> **Data for this task**:
--- --- ---

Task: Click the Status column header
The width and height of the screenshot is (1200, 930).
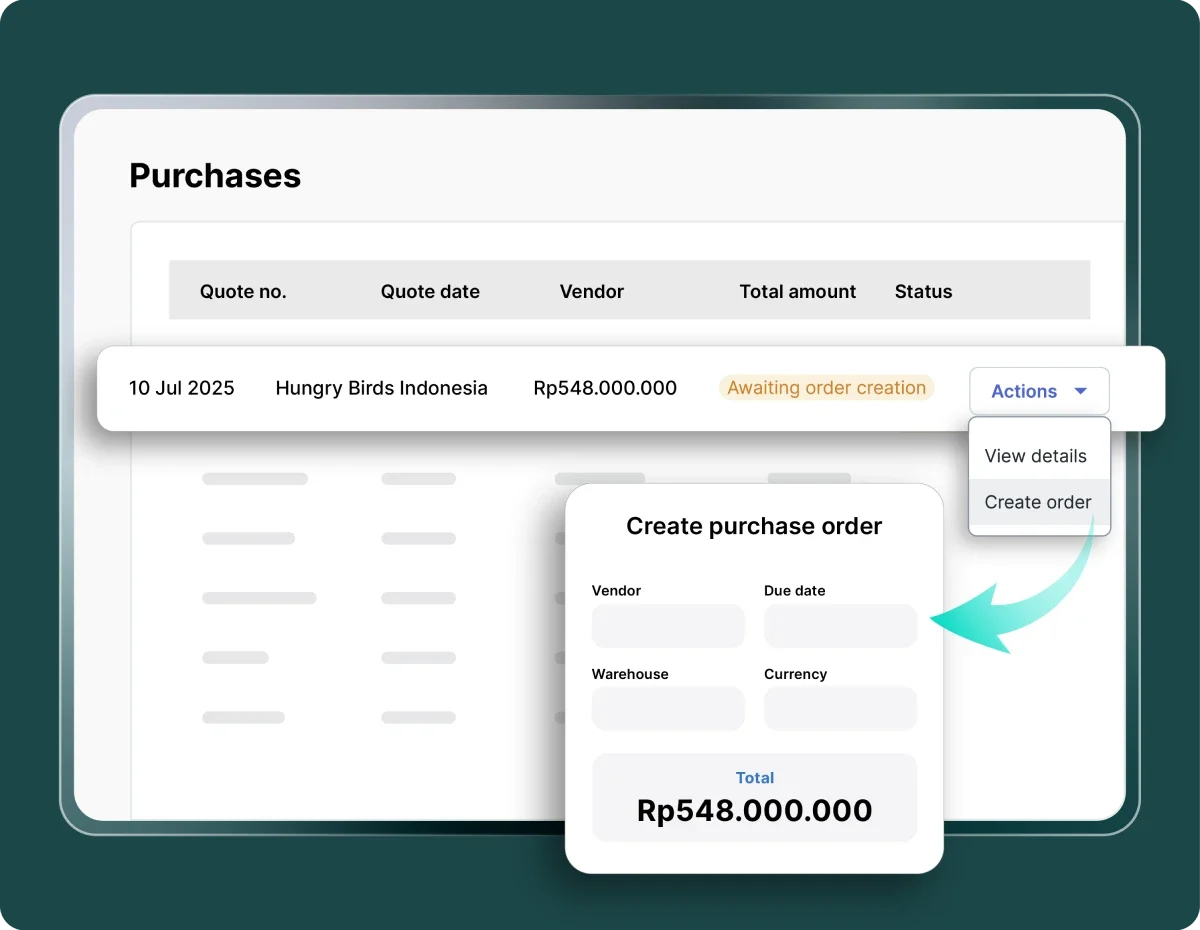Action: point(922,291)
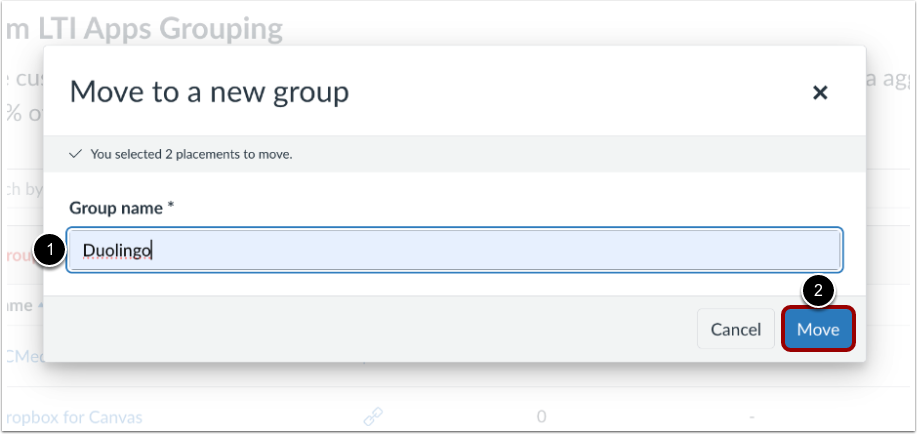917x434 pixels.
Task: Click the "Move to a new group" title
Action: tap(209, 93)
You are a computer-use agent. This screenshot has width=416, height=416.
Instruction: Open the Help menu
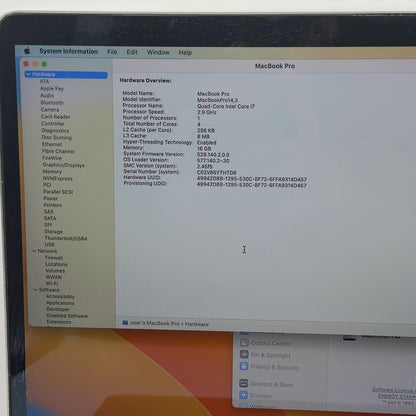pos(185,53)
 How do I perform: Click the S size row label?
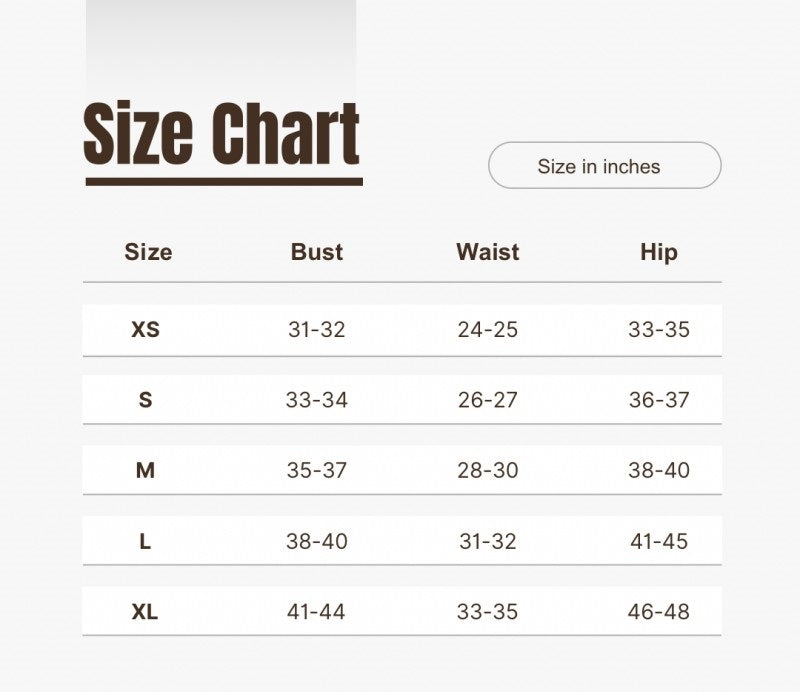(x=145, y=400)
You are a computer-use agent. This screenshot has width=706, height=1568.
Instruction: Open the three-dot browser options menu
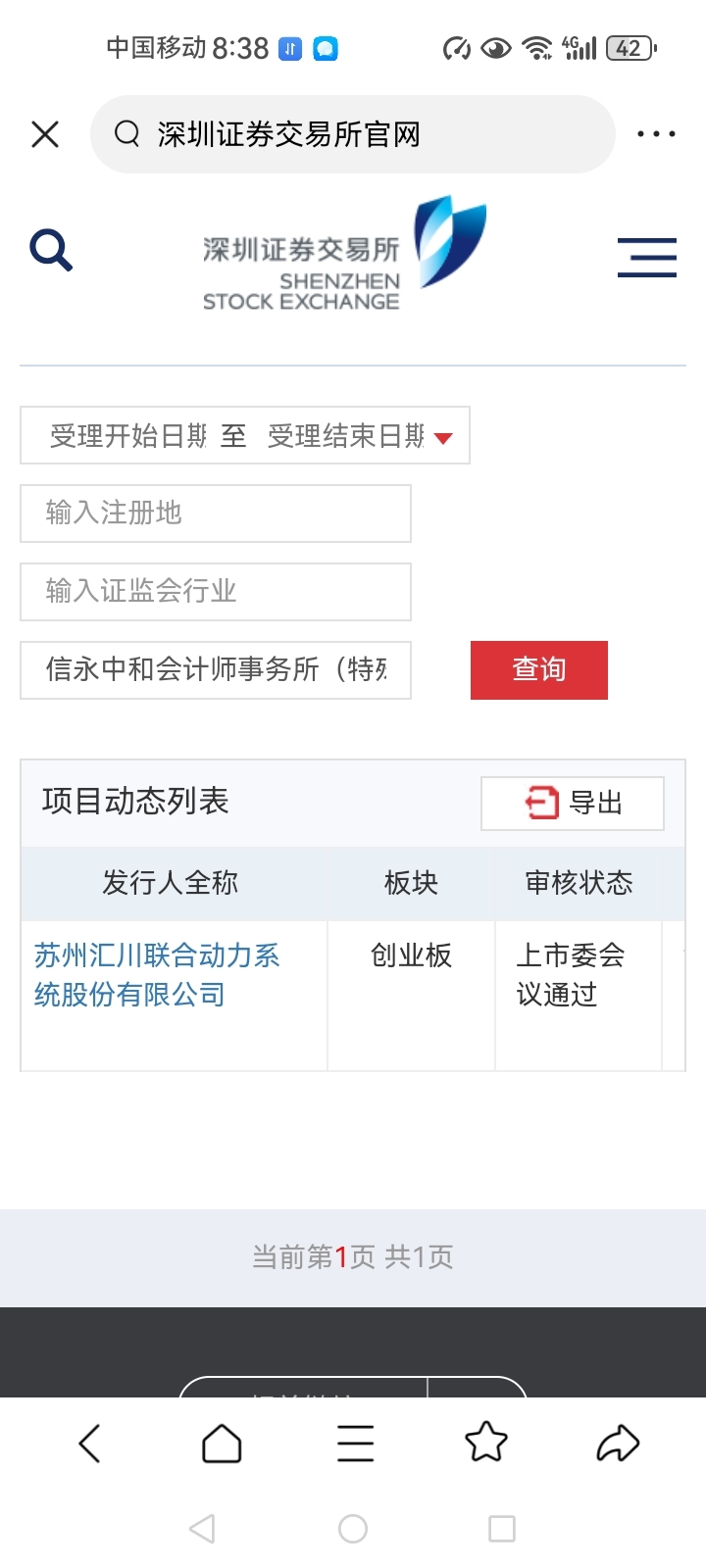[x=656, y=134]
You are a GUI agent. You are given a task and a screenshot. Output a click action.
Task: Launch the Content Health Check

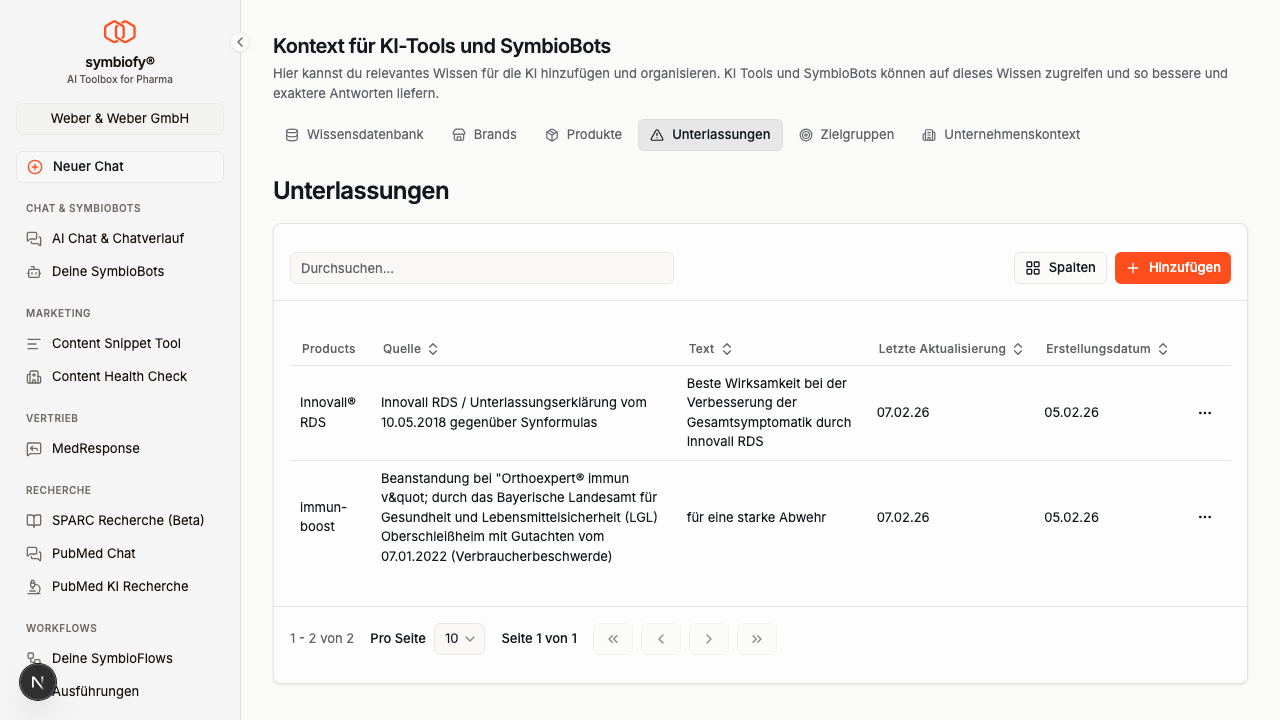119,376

--- --- ---

> **What is needed**: Go through the records and pull out each line that includes the word "computer".

> **The answer**:
You are a computer-use agent. This screenshot has width=416, height=416.
You are a computer-use agent. This screenshot has width=706, height=1568.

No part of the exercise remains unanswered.